Australian producers to keep prosecco, feta and parmesan as European Union trade deal doomed

by MaleficentParfait863

8 comments
  1. Article:

    – **A massive trade deal with the European Union looks doomed as negotiations break down**

    – **Trade Minister Don Farrell plans to walk away from the talks in Osaka due to an unsatisfactory offer**

    – **Despite the potential benefits, disagreements persist over market access for Australian products and naming rights**

    A massive trade deal with the European Union appears all but doomed after “endgame” negotiations between the two sides collapsed before they even began.

    Trade Minister Don Farrell was due to hold talks with his EU counterpart in Osaka on Monday but told negotiators he was walking away from the deal — for the second time in three months — because the offer on the table is still not good enough.

    “I came to Osaka with the intention to finalise a trade agreement with the European Union,” he said.

    “Unfortunately, we’ve not been able to make progress.

    “Negotiations will continue and I’m hopeful that one day we’ll be able to sign a deal that benefits both Australia and our European friends.”

    The EU is a massive, high-income trading bloc of 445 million people and is one of the few markets with whom Australia currently has no free trade deal.

    As a result, the EU imposes strict quotas and high tariffs on Australian agricultural imports which negotiators have been trying to remove or, at the very least, substantially reduce.

    In a statement, EU Ambassador to Australia, Gabriele Visentin, “regretted” the lack of progress made in Osaka, saying “there was optimism that a deal was within reach”.

    “Our negotiating teams made good progress over the recent weeks, including in the days leading up to the Osaka meeting,” the Ambassador said.

    “The European Commission stands ready to continue negotiations.”

    Five years after talks began, Australian farmers say the existing offer is a “dud”, arguing it barely improves market access for sugar, red meat and dairy and would, in fact, impose conditions or European-mandated restrictions on local farming practices.

    The other major sticking point has been EU demands for Australia to give up naming rights to hundreds of products – including prosecco, parmesan and feta – to protect so-called “geographical indications”.

    Talks have been deadlocked since July when Senator Farrell walked away from Brussels empty-handed, but he was holding out some hope that European negotiators would come to Osaka with an improved offer.

    However, Agriculture Minister Murray Watt said the European side had “not budged significantly” since then and expressed frustration about its notoriously protectionist market for agriculture.

    “They have not been prepared to put on the table a significantly better offer than what they’ve offered before,” he said.

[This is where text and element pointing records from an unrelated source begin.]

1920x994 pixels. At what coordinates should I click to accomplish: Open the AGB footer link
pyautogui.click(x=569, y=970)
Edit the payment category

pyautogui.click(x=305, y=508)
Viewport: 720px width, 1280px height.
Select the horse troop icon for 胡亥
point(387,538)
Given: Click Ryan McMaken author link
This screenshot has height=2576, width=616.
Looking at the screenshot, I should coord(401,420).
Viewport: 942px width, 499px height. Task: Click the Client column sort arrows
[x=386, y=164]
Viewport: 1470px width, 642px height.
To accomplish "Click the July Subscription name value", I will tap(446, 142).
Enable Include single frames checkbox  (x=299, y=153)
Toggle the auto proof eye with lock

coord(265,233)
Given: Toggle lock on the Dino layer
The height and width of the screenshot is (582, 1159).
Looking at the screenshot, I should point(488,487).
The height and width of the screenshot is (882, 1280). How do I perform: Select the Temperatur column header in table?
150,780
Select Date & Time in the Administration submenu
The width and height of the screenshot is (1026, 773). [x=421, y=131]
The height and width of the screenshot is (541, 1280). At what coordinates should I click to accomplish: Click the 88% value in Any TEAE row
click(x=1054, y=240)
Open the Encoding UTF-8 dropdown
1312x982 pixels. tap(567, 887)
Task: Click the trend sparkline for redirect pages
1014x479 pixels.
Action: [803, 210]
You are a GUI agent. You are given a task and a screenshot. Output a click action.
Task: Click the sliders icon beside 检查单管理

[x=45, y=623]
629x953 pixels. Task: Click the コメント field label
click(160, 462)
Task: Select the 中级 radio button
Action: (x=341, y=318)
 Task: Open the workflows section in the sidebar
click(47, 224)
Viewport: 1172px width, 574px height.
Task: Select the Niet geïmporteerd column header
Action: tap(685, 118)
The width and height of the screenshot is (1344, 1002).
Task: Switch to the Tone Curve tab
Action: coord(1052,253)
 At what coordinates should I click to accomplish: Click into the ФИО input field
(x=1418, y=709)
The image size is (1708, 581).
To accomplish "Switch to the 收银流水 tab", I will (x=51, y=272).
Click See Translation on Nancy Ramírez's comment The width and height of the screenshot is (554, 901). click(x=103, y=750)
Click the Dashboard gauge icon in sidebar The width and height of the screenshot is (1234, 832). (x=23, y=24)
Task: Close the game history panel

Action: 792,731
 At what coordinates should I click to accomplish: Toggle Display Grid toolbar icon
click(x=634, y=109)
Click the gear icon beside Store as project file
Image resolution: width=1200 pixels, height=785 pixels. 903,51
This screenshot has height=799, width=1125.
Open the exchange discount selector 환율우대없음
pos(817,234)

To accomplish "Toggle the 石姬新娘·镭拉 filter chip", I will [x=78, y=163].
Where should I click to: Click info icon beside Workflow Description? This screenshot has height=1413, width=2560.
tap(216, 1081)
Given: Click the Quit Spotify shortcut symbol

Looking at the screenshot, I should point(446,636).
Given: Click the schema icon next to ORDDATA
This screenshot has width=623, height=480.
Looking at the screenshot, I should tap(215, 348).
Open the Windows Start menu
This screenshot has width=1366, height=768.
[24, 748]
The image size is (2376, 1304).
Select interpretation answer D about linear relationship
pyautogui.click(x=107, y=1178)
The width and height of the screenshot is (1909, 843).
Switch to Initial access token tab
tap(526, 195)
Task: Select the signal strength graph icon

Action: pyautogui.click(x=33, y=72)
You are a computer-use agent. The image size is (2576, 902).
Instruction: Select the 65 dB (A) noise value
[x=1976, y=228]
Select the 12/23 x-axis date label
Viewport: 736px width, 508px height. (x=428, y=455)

  2. Sounds like a protectionist market in EU which denies the lower income consumer access to reasonable prices. I am no economist but detected financial frauds for 15 years. Something stinks here.

  3. “Anglos” complain about intellectual property theft when it comes to china but have no problem appropriating agricultural products, just stick to your vegemite and bleached poultry

  4. “sugar, red meat and dairy” Why would you try to ship this stuff from Australia to the EU, a place as far away as possible on this planet?

    This should be forbidden solely for ecological reasons.

  5. Why does this seem like a negotiating tactic? You generally don’t do a media blitz when something both sides want goes tits up.

  6. As an Australian, believe me, our products which carry the name, are nowhere near as good as their European counterparts. Our Fetta is awful, I never buy it (Greek fetta is infinitely superior), our Parmesan – also kinda shit, I buy the Italian one, and our Prosecco is also not that great.

    You guys should be glad it fell through.

  7. I don’t get why Anglo countries are so focused on making shameless copies of agricultural products. Like, can’t they just name their cheese parmeman or some other single letters changes just so people know it’s not the original stuff? Shamelessly copying whole names and trying to sell it by flooding the market is just scummy. It’s as if EU made some cheap iphone copy with the same logo and so on then flooded US with it. I wonder if the US and other anglo countries would be happy about that. And the only argument is that “its just a food” while iphones are “actual intellectual property as they are advanced.”